How do you verify what a particular open model was trained on if you haven’t trained it yourself? Typically, for open models, you only get the architecture and the trained weights. How can you reliably verify what the model was trained on from this?

Even if they provide the training set (which is not typically the case), you still have to take their word for it—that’s not really "verification."

lmm · on Dec 24, 2024

> Even if they provide the training set (which is not typically the case), you still have to take their word for it—that’s not really "verification."
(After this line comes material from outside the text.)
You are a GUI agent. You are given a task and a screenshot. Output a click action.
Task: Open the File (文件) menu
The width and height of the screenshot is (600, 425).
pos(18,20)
If they've done it right, you can re-run the training and get the same weights. And maybe you could spot-check parts of it without running the full training (e.g. if there are glitch tokens in the weights, you'd look for where they came from in the training data, and if they weren't there at all that would be a red flag). Is it possible to release the wrong training set (or the wrong instructions) and hope you don't get caught? Sure, but demanding that it be published and available to check raises the bar and makes it much more risky to cheat.

bambax · on Dec 23, 2024

If they provide the training set it's reproducible and therefore verifiable.

If not, it's not really "open", it's bs-open.

asadotzler · on Dec 23, 2024

The OP said "truly open" not "open model" or any of the other BS out there. If you are truly open you share the training corpora as well or at least a comprehensive description of what it is and where to get it.

ludwik · on Dec 23, 2024

It seems like you skipped the second paragraph of my comment?

SpaceManNabs · on Dec 24, 2024

Because it is mostly hogwash.

Lots of ai researchers have shown that you can both give credit and discredit "open models" when you are given a dataset and training steps.

Many lauded papers fell into reddit Ml or twitter ire when people couldnt reproduce the model or results.

If you are given the training set, the weights, the steps required, and enough compute, you can do it.

Having enough compute and people releasing the steps is the main impediment.

For my research I always release all of my code, and the order of execution steps, and of course the training set. I also give confidence intervals based on my runs so people can reproduce and see if we get similar intervals.